1. An overview of the six-week course

  1. Watch short film The Rule of St Benedict: An Introduction with Jonathan Wilson-Hartgrove (Paraclete Press, 2012)

  1. Questions for discussion

a. Jonathan notes that the Rule proposed an alternative social order in the midst of the Dark Ages. How do you see the patterns and practices of the Rule challenging today's social norms?

b. Why is obedience difficult for us? How does the Rule safeguard against abuses of authority? Why does Benedict think of learning to listen is so important to our growth in Christlikeness?

c. How might the posture of a "spiritual seeker" make us "slaves to our own will?" Why is Benedict concerned about this and what promise does the practice of stability offer?

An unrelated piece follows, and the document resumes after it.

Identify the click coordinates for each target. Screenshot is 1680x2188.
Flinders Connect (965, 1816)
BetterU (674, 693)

d. What does the Rule propose as a plan for how we can learn to always be listening to God?

4. Homework

"Benedict spent some time talking about the differences between "wicked zeal" and "good zeal." Consider the following quote from Joan Chittister:

Prayer in Benedictine spirituality is not an interruption of our busy lives nor is it a higher act. Prayer is the filter through which we learn, if we listen hard enough, to see our world aright and anew and without which we live life with souls that are deaf and dumb and blind.

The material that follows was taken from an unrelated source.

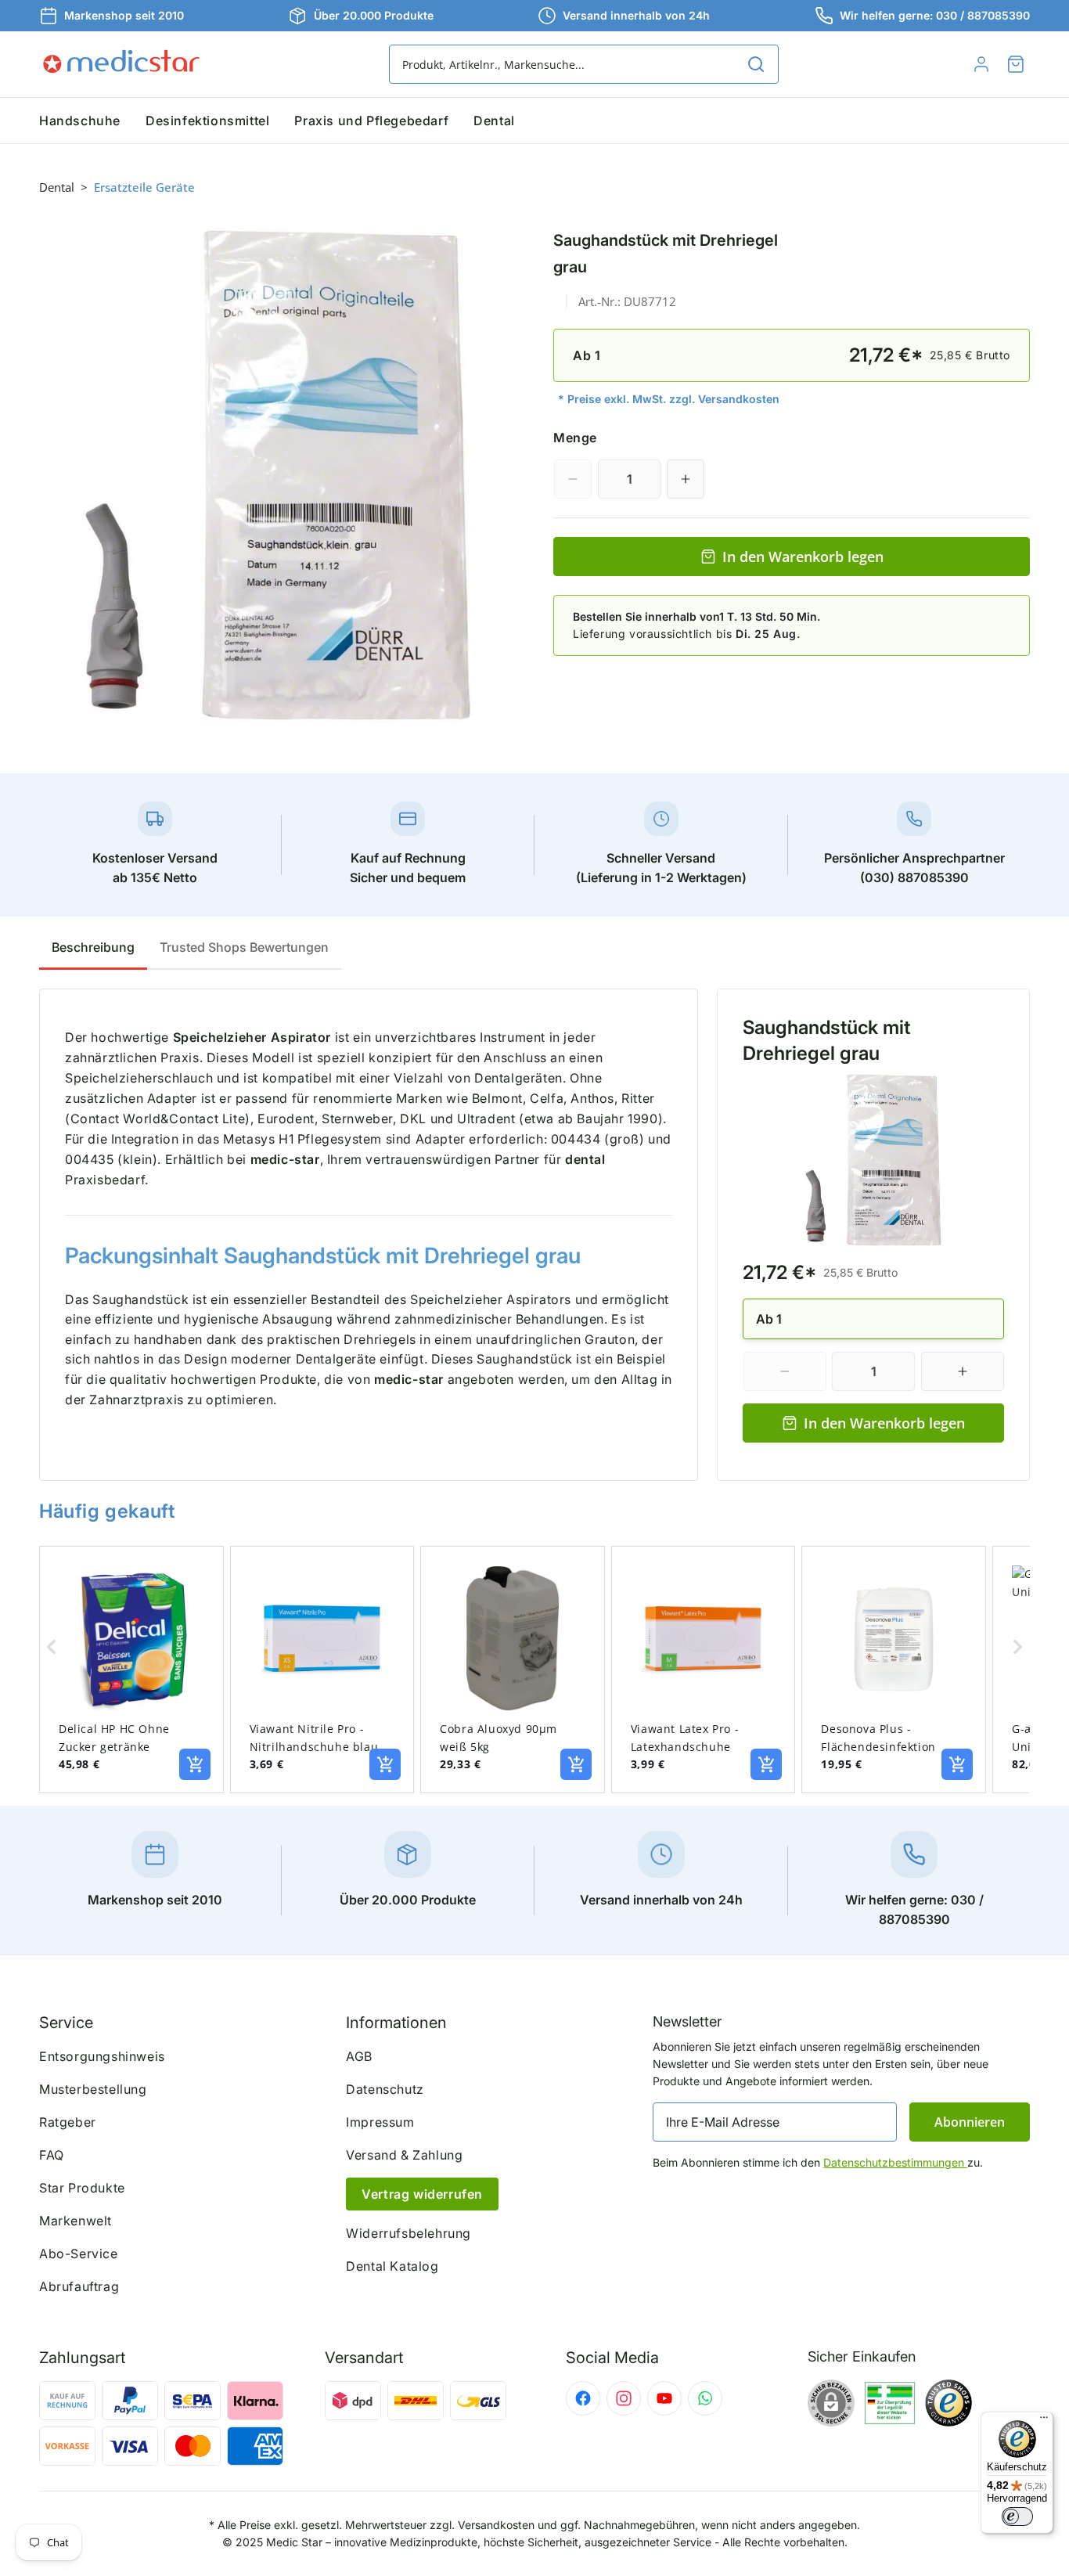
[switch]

But prayer can be an easy substitute for real spirituality. It would be impossible to have spirituality without prayer, of course, but it is certainly possible to pray without having a spirituality at all. There are business people of our generation, for instance, who go to prayer breakfasts regularly and then raise interest rates on Third World debts and increase mortgage rates on housing loans and refuse aid to farmers but easily advance money to munitions companies. There are people who go to prayer groups and never give a cent to the poor. And there are monastics who go to chapel and forget that the function of reading the gospel is to become a gospel person, not an ecclesiastical hothouse plant.

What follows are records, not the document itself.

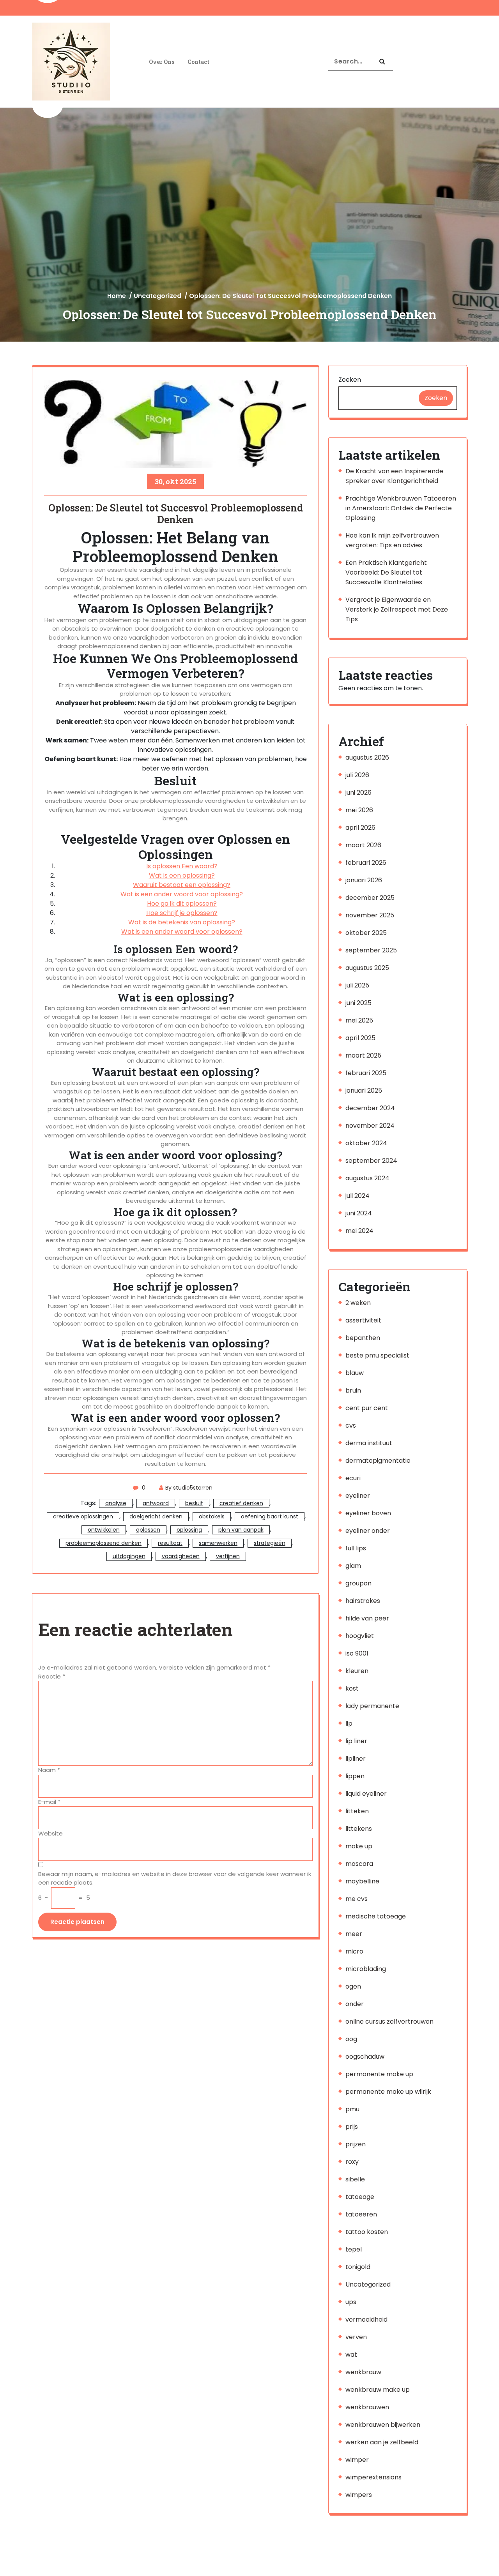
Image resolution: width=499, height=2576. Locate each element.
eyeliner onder (367, 1530)
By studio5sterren (188, 1488)
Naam (49, 1770)
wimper (357, 2459)
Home (116, 295)
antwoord (156, 1503)
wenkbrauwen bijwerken (382, 2424)
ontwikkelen (104, 1530)
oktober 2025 (366, 932)
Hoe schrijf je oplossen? (182, 912)
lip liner (356, 1741)
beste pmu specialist (377, 1355)
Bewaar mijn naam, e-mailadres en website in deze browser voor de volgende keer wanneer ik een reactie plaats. (174, 1878)
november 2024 (370, 1125)
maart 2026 (363, 845)
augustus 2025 (367, 967)
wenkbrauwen (367, 2407)
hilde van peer (367, 1618)
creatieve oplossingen (83, 1516)
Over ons (161, 61)
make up (358, 1846)
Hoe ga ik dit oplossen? (182, 903)
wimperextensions (373, 2477)
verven (356, 2337)
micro (354, 1951)
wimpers (358, 2494)
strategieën (269, 1543)
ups (350, 2301)
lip (348, 1723)
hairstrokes (362, 1600)
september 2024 (371, 1160)
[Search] (382, 62)
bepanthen (362, 1337)
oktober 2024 (366, 1143)
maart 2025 (363, 1055)
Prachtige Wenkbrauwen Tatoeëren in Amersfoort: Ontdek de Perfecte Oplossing (400, 508)
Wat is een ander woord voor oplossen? (181, 931)
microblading (365, 1968)
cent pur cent (366, 1407)
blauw (354, 1372)
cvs (350, 1425)
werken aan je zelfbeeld (381, 2442)
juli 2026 (357, 775)
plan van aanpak (241, 1530)
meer (353, 1933)
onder (354, 2003)
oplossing (189, 1530)
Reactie (51, 1676)
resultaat (170, 1543)
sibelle (355, 2179)
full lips (355, 1548)
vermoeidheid (366, 2319)
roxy (352, 2161)
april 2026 (360, 827)
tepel (353, 2249)
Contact (198, 61)
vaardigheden (181, 1556)
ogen (353, 1986)
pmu (352, 2109)
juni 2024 (358, 1213)
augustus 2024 (367, 1178)
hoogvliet (359, 1635)
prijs (351, 2126)
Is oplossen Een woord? (182, 866)
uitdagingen (129, 1556)
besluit (194, 1503)
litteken (357, 1811)
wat (351, 2354)
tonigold (357, 2266)
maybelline (362, 1881)
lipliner (355, 1758)
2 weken (358, 1302)
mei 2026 (359, 810)
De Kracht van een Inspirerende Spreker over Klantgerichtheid (394, 476)
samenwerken (218, 1543)
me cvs (356, 1898)
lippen (355, 1776)
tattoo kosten (366, 2231)
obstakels (212, 1516)
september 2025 (371, 950)
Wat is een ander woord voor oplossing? (181, 894)
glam (353, 1565)
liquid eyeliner (366, 1793)
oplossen (148, 1530)
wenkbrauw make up (377, 2389)
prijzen (355, 2144)
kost (352, 1688)
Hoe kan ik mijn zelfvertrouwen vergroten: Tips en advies (392, 540)
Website (50, 1833)
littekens (358, 1828)
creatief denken (241, 1503)
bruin (353, 1390)
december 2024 (370, 1108)
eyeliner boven (368, 1513)
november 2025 (369, 915)
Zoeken (349, 379)
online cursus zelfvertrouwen (389, 2021)
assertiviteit (363, 1320)
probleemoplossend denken (103, 1543)
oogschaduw (364, 2056)
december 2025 (370, 897)
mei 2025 (359, 1020)
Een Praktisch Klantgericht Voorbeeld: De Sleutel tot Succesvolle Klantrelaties (386, 572)
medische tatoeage (375, 1916)
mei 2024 (359, 1230)
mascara (359, 1863)
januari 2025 (363, 1090)
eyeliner (357, 1495)
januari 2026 (363, 880)
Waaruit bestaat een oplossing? (181, 884)
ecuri (353, 1478)
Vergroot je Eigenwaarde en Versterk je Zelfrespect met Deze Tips (396, 609)
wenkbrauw (363, 2372)
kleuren (356, 1670)
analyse (115, 1503)
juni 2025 (358, 1002)
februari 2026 (365, 862)
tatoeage (359, 2196)
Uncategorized (157, 295)
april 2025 (360, 1037)
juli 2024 (357, 1195)
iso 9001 (356, 1653)
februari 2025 (365, 1072)
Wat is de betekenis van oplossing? (181, 922)
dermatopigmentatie (378, 1460)
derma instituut (368, 1443)
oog (351, 2039)
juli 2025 (357, 985)
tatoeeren (361, 2214)
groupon (358, 1583)
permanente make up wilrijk (388, 2091)
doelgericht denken (155, 1516)
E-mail (49, 1802)
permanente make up (379, 2074)
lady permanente (372, 1705)
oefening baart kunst (269, 1516)
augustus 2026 (367, 757)
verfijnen (228, 1556)
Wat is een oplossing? (182, 875)
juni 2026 (358, 792)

The fact is that the way Satan gets to the holy person may be through sanctity. "The wicked zeal," Benedict calls it, "which leads to separation from God" (RB 72:1). Even sanctity, we're being warned, can become a barrier to growth. Unless we can hear the needs of the other as well as the words of our favorite prayers, the prayer itself may be worth nothing more than hypnotic hollowness. It may make us feel like good people, but it will hardly make us better people."

When you come back next Sunday, be prepared to discuss the nature of prayer, and whether there's a difference between what people think of as prayer and what is or would be considered true prayer. Next Sunday's lesson will be about humility. What did Jonathan say humility was, and how does it relate to true prayer?